Gli allenamenti e il percorso di recupero
Alcaraz prosegue la preparazione, intensificando gli allenamenti per valutare le proprie condizioni. Il tennista spagnolo si sta allenando presso la Real Sociedad Club de Campo di El Palmar, a Murcia, dove ha ripreso le sessioni sul campo con Carles Hernández. È affiancato dal fratello Álvaro e dall’allenatore Samuel López, e durante le sessioni utilizza una malla compressiva sul braccio destro per proteggere la zona infortunata.
Il programma di recupero prevede test su tutte le componenti del gioco: diritto, rovescio, servizio e colpi di fino.

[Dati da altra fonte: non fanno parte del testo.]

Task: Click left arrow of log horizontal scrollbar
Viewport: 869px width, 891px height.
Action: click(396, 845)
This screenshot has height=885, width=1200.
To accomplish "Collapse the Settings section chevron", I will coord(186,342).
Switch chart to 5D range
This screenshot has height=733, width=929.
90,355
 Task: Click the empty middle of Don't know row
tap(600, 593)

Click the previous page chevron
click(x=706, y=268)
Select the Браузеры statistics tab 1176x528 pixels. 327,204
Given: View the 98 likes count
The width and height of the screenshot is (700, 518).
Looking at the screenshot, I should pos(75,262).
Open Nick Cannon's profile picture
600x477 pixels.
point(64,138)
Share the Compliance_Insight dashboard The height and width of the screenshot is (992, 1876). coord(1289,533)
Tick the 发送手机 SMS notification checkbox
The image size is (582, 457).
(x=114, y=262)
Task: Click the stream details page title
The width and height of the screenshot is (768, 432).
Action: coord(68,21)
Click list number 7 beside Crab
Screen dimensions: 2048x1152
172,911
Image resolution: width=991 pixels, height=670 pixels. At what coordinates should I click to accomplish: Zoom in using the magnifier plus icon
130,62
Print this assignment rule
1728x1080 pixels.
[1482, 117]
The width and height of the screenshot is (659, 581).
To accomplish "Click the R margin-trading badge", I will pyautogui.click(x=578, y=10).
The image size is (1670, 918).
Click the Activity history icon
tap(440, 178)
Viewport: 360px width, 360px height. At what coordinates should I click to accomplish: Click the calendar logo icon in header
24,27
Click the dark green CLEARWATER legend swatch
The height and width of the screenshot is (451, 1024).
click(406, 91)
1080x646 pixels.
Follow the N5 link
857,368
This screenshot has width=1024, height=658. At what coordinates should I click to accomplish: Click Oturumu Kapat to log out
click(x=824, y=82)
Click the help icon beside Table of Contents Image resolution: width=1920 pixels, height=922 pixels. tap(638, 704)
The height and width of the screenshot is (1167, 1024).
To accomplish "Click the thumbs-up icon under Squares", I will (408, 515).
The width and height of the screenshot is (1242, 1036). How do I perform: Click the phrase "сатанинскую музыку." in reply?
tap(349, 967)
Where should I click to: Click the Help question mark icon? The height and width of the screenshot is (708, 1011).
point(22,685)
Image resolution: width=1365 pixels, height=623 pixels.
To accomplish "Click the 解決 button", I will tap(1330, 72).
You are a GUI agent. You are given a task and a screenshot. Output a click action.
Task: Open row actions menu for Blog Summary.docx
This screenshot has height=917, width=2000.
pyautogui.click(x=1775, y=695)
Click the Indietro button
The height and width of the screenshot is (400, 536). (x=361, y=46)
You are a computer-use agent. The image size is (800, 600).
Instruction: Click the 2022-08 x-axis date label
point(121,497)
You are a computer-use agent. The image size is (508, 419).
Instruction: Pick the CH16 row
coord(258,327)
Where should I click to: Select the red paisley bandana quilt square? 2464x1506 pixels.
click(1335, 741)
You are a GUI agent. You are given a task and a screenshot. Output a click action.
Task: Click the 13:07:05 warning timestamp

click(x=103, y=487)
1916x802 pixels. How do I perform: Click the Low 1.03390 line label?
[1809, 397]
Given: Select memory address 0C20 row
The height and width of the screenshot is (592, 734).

La decisione sulla partecipazione agli US Open dipenderà dalla risposta del polso agli sforzi, una valutazione cruciale dopo la rinuncia al Masters 1.000 di Cincinnati, ultimo test significativo prima dell'appuntamento di New York.
La cautela prima del rientro
L’infortunio al polso destro, subito ad aprile durante il torneo di Barcellona, ha costretto Alcaraz a saltare gran parte della stagione 2026. Il suo ritorno in campo è molto atteso, ma la priorità assoluta rimane la piena guarigione. Gli esperti continuano a invitare alla cautela, sottolineando che la pressione di difendere il titolo agli US Open non deve compromettere la salute dell’atleta. La scelta finale sarà determinata nei prossimi giorni, basandosi sulle sensazioni e sui riscontri fisici del giocatore.